In UK, Rodwell [21], stated that there was no proved relationship between the status of a cultural site and the evolution of the tourists' number. The same conclusion was reached by Hall and Piggin [22] in a study on OECD countries. Despite the tourism growth, they argued that this was not significantly different than the usual average rate of tourism growth in these states. Their findings were supported later by examples from Australia [23] or Anhui, China [24].
Other studies induced the idea that the label has a positive influence, but that its influence varies among sites and sometimes is less important than, for example, the name of a national park [25]. In order to maximize the effect of the label, UNESCO networks were proposed [26].
In the same line, Poria et al. [27] stated that the WHS designation does not affect the tourists’ overall motivation. Even more, the willingness to pay (WTP) is higher for a non-designated site than for an officially designated one.
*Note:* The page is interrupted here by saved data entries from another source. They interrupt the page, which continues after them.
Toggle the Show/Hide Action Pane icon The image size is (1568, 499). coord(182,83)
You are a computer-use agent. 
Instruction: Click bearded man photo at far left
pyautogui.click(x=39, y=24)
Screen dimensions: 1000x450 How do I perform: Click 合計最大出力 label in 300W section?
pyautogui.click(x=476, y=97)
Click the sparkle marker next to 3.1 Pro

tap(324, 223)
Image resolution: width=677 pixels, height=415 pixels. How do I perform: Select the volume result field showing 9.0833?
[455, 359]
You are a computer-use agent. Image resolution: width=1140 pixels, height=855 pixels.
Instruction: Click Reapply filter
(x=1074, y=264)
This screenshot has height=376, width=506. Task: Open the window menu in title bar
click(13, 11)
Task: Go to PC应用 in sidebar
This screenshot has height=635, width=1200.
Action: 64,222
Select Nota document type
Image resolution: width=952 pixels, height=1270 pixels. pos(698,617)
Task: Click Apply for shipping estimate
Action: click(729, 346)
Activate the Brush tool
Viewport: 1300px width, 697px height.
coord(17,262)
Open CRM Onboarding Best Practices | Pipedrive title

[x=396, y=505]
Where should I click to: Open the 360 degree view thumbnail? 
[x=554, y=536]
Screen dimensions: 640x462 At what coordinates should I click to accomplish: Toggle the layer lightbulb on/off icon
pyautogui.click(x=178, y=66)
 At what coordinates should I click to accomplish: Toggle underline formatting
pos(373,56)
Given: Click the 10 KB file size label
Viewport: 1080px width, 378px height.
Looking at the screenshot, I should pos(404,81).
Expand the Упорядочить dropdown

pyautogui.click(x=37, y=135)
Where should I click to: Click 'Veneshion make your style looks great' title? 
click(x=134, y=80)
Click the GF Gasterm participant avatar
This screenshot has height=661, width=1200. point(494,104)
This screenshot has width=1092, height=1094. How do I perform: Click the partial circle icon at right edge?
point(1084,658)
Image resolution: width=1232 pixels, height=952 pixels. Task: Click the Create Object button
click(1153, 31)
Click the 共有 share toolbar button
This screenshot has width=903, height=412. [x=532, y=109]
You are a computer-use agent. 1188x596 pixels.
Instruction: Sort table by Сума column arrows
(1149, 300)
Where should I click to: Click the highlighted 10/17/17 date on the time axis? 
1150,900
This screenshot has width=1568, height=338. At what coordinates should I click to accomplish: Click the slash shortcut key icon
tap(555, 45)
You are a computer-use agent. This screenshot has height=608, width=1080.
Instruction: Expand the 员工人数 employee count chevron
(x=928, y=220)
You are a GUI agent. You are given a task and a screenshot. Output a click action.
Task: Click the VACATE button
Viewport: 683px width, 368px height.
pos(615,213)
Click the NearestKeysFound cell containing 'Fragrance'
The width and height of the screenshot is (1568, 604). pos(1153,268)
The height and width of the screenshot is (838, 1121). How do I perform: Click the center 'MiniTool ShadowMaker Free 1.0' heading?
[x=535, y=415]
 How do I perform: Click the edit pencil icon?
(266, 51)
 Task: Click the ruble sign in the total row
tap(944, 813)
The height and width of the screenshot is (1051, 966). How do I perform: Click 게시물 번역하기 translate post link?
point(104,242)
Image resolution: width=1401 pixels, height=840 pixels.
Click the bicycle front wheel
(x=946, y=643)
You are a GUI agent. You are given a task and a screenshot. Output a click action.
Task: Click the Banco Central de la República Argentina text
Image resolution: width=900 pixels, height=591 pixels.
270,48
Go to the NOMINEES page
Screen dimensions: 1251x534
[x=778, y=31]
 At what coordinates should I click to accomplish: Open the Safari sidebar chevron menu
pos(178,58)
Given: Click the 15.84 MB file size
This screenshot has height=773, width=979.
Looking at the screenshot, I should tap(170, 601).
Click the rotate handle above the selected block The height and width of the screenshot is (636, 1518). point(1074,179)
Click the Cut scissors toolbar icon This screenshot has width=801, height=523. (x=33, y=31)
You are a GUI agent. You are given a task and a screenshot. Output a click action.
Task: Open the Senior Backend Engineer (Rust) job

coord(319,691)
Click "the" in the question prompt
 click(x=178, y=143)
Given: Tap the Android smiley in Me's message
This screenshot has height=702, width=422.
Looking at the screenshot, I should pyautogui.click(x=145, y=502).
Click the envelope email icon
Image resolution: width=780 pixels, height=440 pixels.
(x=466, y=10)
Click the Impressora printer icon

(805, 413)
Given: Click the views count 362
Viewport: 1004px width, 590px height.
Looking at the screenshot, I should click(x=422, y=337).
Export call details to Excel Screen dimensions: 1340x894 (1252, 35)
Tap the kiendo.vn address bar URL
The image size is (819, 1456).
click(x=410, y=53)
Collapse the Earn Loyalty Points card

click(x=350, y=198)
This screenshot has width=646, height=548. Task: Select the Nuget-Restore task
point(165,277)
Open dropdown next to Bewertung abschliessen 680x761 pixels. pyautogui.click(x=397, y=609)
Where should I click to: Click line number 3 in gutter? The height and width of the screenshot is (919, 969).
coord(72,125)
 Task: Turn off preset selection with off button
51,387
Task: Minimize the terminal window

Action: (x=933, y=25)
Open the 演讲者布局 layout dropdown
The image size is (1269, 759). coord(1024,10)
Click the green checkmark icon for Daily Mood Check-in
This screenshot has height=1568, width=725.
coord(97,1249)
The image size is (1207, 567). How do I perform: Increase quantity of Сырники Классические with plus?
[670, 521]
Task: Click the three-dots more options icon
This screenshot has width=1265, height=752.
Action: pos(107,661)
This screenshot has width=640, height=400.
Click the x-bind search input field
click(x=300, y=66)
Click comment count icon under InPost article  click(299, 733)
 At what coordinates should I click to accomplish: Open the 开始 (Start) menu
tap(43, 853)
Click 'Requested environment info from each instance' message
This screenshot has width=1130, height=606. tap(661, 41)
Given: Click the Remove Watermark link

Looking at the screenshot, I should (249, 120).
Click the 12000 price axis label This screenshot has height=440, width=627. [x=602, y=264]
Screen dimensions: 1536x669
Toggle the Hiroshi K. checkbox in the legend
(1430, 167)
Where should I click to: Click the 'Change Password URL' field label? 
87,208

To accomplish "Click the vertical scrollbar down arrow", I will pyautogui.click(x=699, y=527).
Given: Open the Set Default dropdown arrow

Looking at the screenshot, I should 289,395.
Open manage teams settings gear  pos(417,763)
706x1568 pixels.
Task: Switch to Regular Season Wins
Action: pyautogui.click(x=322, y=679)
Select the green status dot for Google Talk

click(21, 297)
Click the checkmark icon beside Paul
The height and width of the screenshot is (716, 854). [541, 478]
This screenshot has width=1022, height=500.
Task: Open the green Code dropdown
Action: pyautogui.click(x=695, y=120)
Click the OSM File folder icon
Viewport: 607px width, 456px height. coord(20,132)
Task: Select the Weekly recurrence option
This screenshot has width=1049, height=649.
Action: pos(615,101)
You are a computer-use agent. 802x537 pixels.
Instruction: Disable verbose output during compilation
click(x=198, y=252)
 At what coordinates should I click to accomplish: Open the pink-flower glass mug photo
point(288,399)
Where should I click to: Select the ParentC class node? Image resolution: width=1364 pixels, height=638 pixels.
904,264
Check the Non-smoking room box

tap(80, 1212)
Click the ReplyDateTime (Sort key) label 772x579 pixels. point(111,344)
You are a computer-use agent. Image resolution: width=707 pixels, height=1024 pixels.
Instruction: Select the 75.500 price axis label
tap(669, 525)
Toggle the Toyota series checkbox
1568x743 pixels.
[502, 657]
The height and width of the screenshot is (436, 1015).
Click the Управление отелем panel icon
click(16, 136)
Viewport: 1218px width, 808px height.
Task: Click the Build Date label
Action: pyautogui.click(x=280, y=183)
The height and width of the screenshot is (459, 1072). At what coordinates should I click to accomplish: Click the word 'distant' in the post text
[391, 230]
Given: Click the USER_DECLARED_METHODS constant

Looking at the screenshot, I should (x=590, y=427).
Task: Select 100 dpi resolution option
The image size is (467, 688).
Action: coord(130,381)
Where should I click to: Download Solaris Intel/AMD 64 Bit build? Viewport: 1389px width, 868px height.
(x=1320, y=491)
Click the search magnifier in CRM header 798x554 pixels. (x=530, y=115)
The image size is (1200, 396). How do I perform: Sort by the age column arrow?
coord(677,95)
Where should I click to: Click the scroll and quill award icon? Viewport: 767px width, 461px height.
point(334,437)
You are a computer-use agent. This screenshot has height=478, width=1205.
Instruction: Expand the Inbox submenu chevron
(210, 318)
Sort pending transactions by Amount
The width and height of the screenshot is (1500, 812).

An explanation for these contradictory results could be the lack of an effective evaluation and monitoring strategies over time [28] or the diversity of World Heritage Sites, as well as different strategies and different types of tourists visiting those sites [17]. Another possible explanation is the existence of a large number of WHS in developing countries (approximately 60%) [29], where the rate of tourism growth was bigger in the last decade, thus inducing the impression of a correlation between WHS existence and a massive tourism development. Unfortunately, the impacts of WHS are usually interpreted in terms of tourism growth and income [30,31], while other factors like local population and environmental issues should also be taken into considerations [32]. Sometimes, for the same destination, the economic impact is highly positive, and the environmental impact is highly negative [33].
The relations between local population and the heritage sites represent an additional point of interest. If the tourism value of a WHS is verifiable, then the local population should benefit from a direct economic output, as well as a visible change in the occupational structure. Surprisingly, the most frequently observed relation between the local population and WHS, based mainly on qualitative studies, is contradictory, including damageable impacts in terms of demographic pressure, [11,34,35,36], environmental impact [37], or architectural changes incompatible with the cultural value of the site [15]. While the negative impact is not as strong as in maritime destinations [38], it seems that tourism based on WHS is far from achieving its goals. The idea of WHS as an engine of sustainable development is demystified by the above-mentioned studies. Some authors go as far as sustaining that there is no such thing as sustainable tourism in WHS destinations [39].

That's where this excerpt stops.